Brasileiras criam sistema para prevenir incêndios com chuva artificial
As florestas brasileiras em chamas tornaram-se uma imagem comum no noticiário do ano passado. Só na região do Pantanal, o território devastado pelo fogo foi dez vezes maior em 2020 do que ao longo de 18 anos. Mas e se uma tecnologia pudesse prever esses desastres? E se, além disso, ainda os impedisse de tomar proporções tão trágicas?
Pode soar impossível, mas essa foi a premissa para quatro brasileiras desenvolverem um projeto finalista do NASA Space Apps Challenge, duelo internacional de programação da agência norte-americana. Durante um fim de semana, no fim do ano passado, elas se debruçaram sobre o problema, que tem comprometido a vegetação nativa no mundo todo, e desenvolveram o The Walking Cloud, que se propõe a prevenir incêndios por meio de chuvas artificiais.
Como funciona?
Com base em dados de umidade e temperatura fornecidos pela NASA, o projeto mapeia regiões e cenários favoráveis ao surgimento do fogo, partindo de um recorte local e histórico. Um alerta é acionado cada vez que são notados parâmetros críticos - aqueles que podem resultar em eventos similares aos historicamente registrados.

Dados fornecidos:
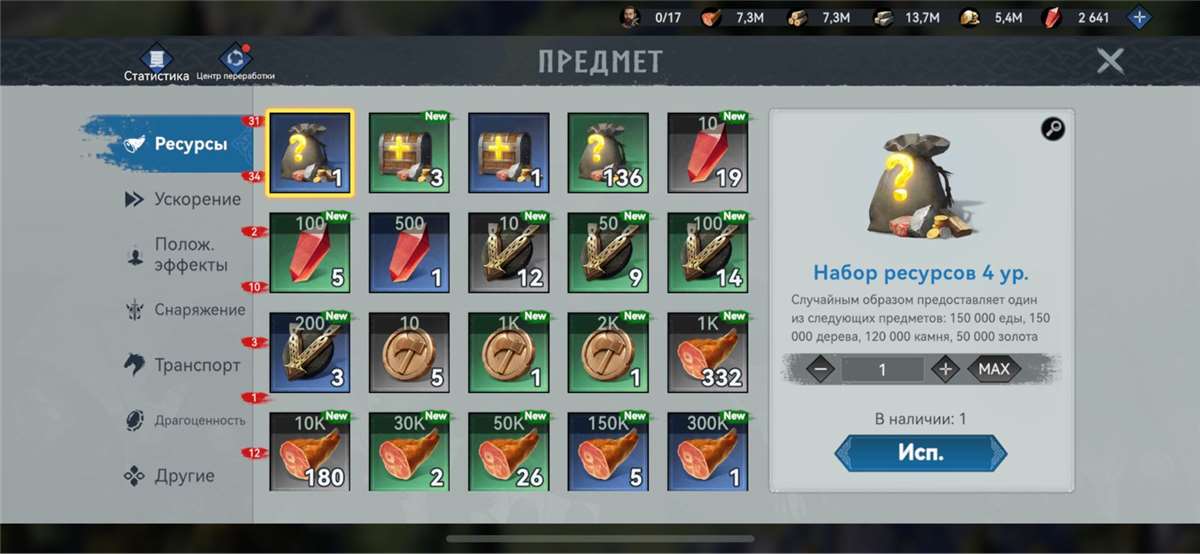
Task: Add more red gems via plus button
Action: tap(1138, 17)
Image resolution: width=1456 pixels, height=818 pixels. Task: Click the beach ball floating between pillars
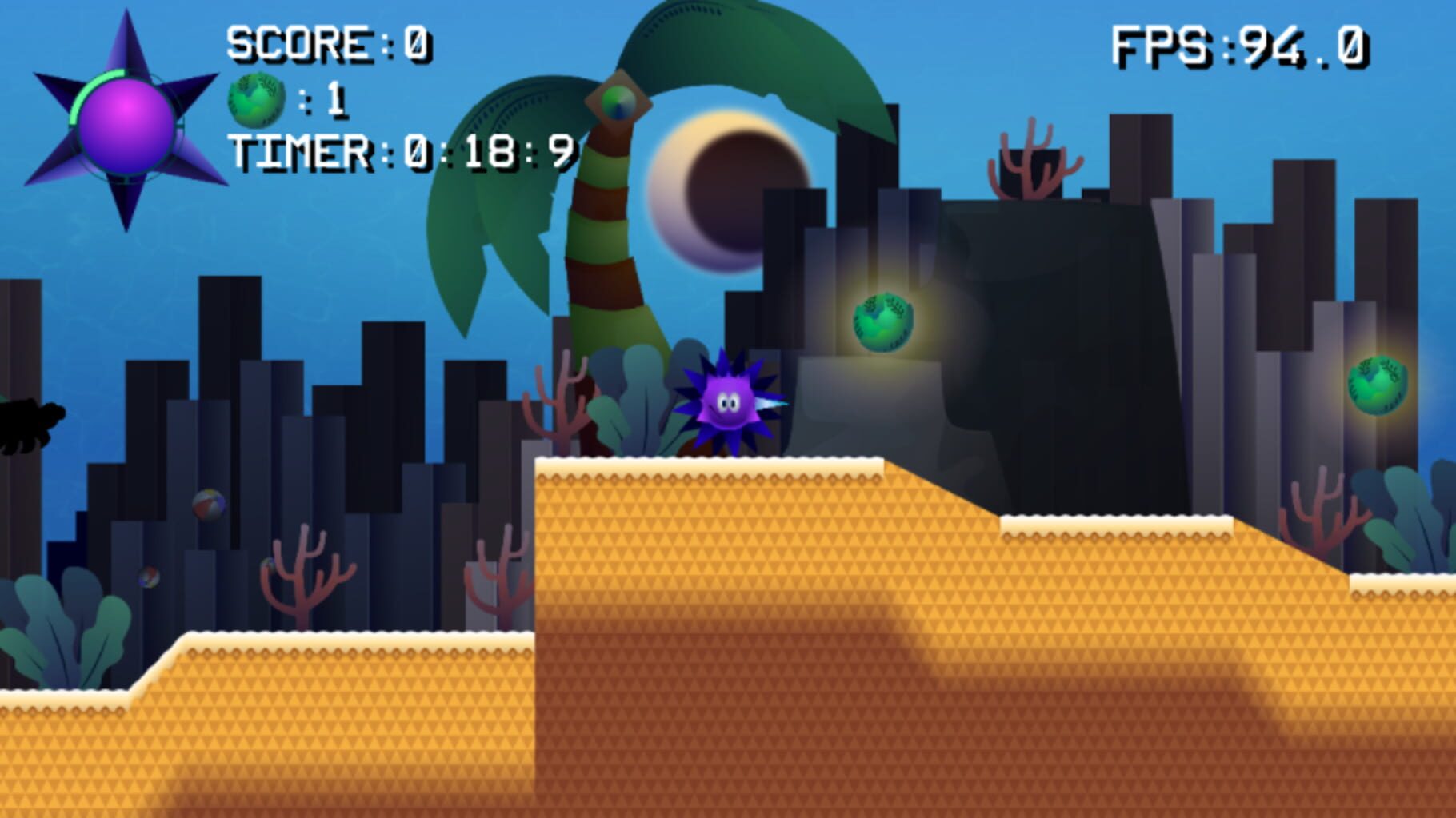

Pedido 1:
Transcreva todas as frases interrogativas da reportagem sobre chuva artificial contra incêndios.
Pedido 2:
Segundo a reportagem sobre chuva artificial contra incêndios, qual é o nome do projeto criado pelas brasileiras?
Pedido 3:
Prossiga com a reportagem sobre o sistema de prevenção de incêndios com chuva artificial a partir da última frase do trecho.
Os dados acima não são necessários.

Resposta escrita 1:
- Mas e se uma tecnologia pudesse prever esses desastres?
- E se, além disso, ainda os impedisse de tomar proporções tão trágicas?
- Como funciona?

Resposta escrita 2:
The Walking Cloud.

Resposta escrita 3:
Diante desse sinal, um drone da NASA movido a energia solar é programado via satélite com as coordenadas do foco identificado. Durante a noite e no início da manhã, período em que a umidade do ar atinge seus maiores índices, o veículo percorre a região carregando uma malha de bioplástico que capta o vapor da água presente no ar e o transforma em gotículas de orvalho.
Essas gotas vão se precipitar sobre o solo em períodos mais secos do dia. Assim, a chuva artificial dificulta a combustão da matéria orgânica seca, que, em contato com qualquer fonte de ignição, pode iniciar incêndios.
Prevenção é o foco
A ideia foi desenvolvida pelas engenheiras de petróleo Larissa Nery, 25, e Isabella Moresco, 24, pela designer Gabriela Raquel Pereira, 23, e pela arquiteta e urbanista Natália Cunha, 24. Para a representante da NASA, Leka Hattori, entre os pontos da proposta que mais chamaram a atenção do júri foi o caráter preventivo da iniciativa. Isso é especialmente importante em se tratando de queimadas: depois que o fogo se alastra, é mais difícil lidar com a questão.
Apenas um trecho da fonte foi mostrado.